The holidays are pretty much a stressful time for everyone. If you Google holiday stress you get over 2 million results. And it isn’t just parents who feel these pressures. Kids-especially kids with split-family homes-pick up on their parent’s feelings during these times, which is why it is especially important to manage your own stress as well as the anxiety your kids may be feeling this holiday season. None of us want our kids to have the same stressful holiday experiences and memories we had, but all too often we unconsciously create new kinds of holiday stress for the ones we love the most-our children.

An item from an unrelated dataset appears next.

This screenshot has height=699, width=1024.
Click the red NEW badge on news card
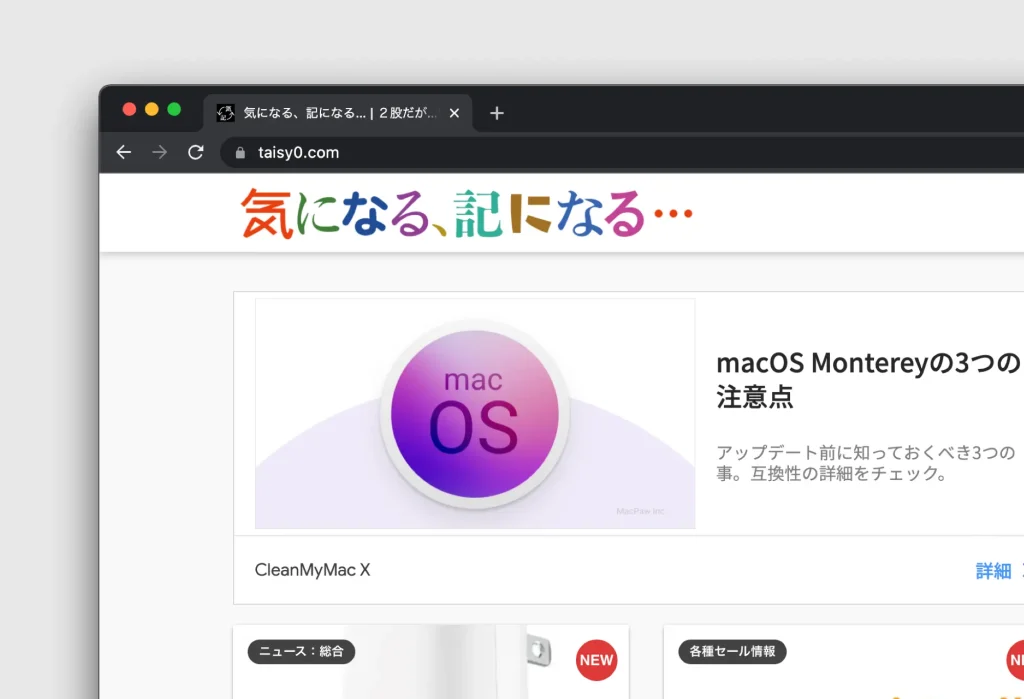(x=596, y=660)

To have a joyful holiday there are three big items you need to shelve this holiday season-shame, blame, and perfectionism. According to researcher and author Brene Brown, shame and blame are the chief stealers of joy, and perfectionism is a one-way street to despair.

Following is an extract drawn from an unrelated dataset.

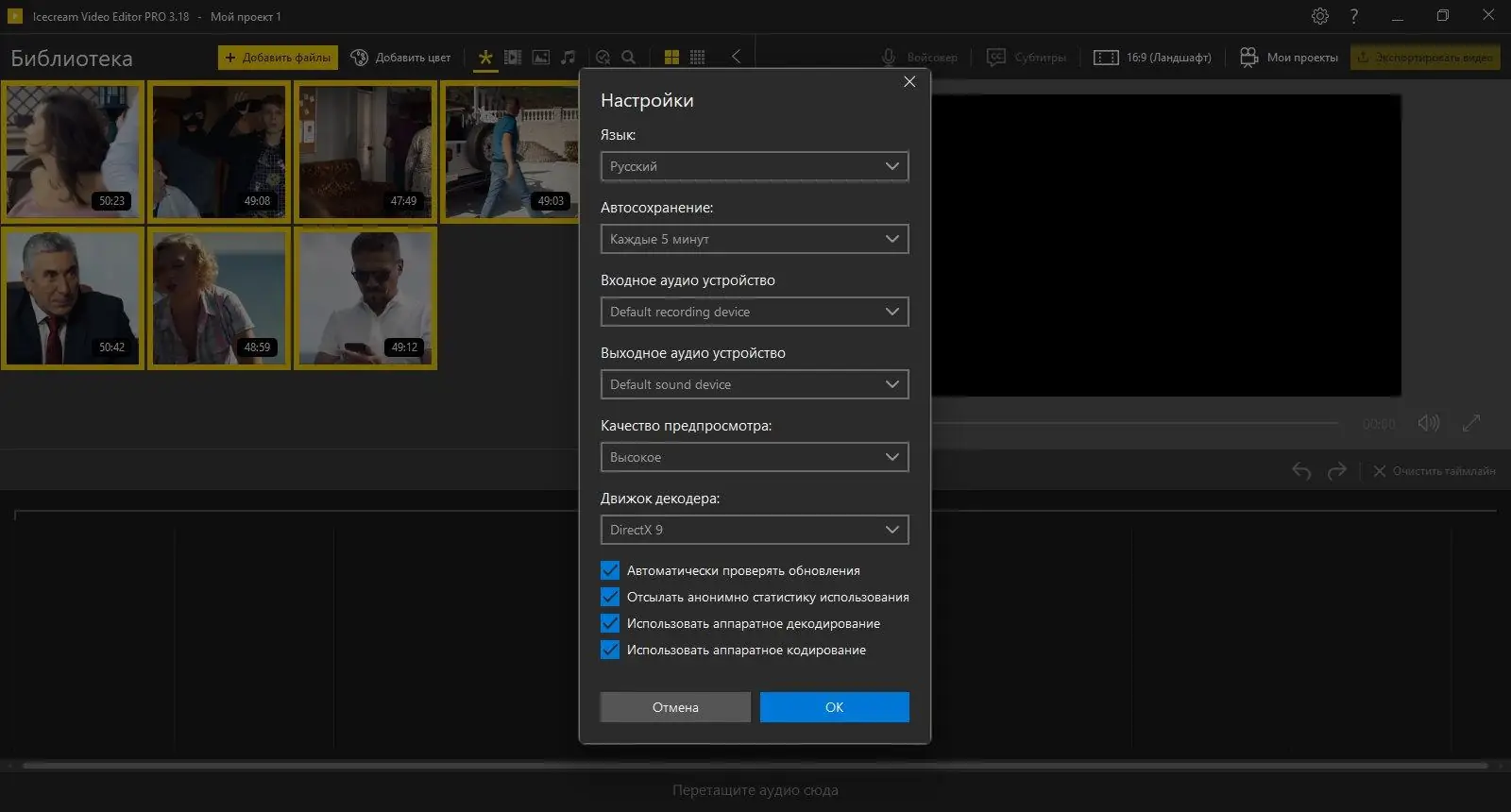Select the video thumbnail with 50:42 duration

“Want to be happy? Stop trying to be perfect.”

“Perfectionism is a self destructive and addictive belief system that fuels this primary thought: If I look perfect, and do everything perfectly, I can avoid or minimize the painful feelings of shame, judgment, and blame.” ― Brené Brown, The Gifts of Imperfection: Let Go of Who You Think You’re Supposed to Be and Embrace Who You Are

Shame and blame are super tricky characters in homes with divorced parents, especially when holiday stress is added to the often already tough dynamics. But they are, I believe, the primary reasons holiday stress has 2 million results. After 13 years of holiday transitions as a split-family home here are some tips I have learned that help everyone hold onto an authentic joyful spirit this holiday season.

Techniques for a smooth and happy holiday

Be the person you want to be no matter what the other parent is doing. Try really hard to not blame for one holiday season and see if you don’t feel better. Remember, we have to be the kind and compassionate adults we want our kids to be, and we have to embody those traits during the hardest of times sometimes.

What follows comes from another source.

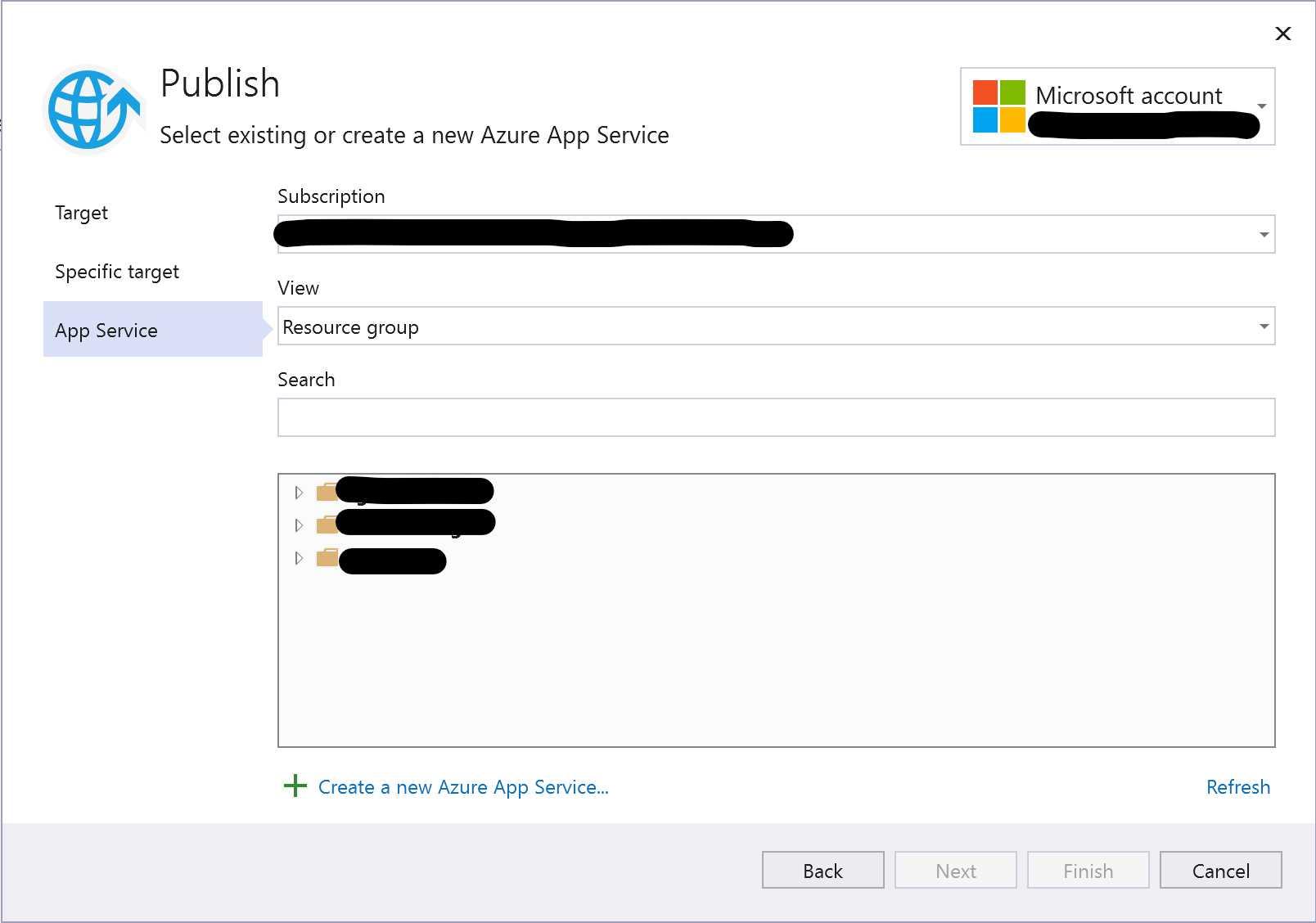
Task: Expand the second resource group in the list
Action: pos(299,525)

Bigger isn’t better. Don’t compete with gifts and don’t buy gifts out of shame or guilt you may feel about your kids going back and forth. Your present to yourself-and your kids- this holiday should be to let any guilt or shame melt away into a hot drink, like a marshmallow in a yummy hot cocoa.

Don’t stress the mess. Holidays are breading grounds for emotional and actual mess. Be ok with a little messiness. Go outside and get some fresh air every time you feel the urge to immediately perfect something-whether it is a kid having a breakdown or a messy kitchen, you deserve a little break before deciding how to handle it. 

Smooth out transitions and travel from home to home. Making sure kids are rested and prepared for transitions and travel makes for happier kids, which makes for happier adults. Kids feel safer and more in control when they know what’s happening, so if possible, let them have a say in holiday planning and input on celebrations.

Be the rock for your kids and step-kids. Remember that it is harder for them than for you and our job as parents is to be the best role models we can be. Even if you might be sad about being alone, your kids don’t need to know that. They need to be able to enjoy their time without worrying about the other parent. When you are without your child, that’s a great day to take care of yourself! 

Treat yourself to a day of total relaxation. Kids should be able to easily contact the other parent free of stress. Try making a daily time to call or Skype the other parent. If the kids are older, make space for them to have private conversations with the other parent.

Make sure you get or make gifts for the other parent and their family if that’s been a tradition. Giving is a good way to hold onto joy.

Co-parenting is really hard. So, ask for professional help when needed. Sometimes we need to have adult supervision for the adults too!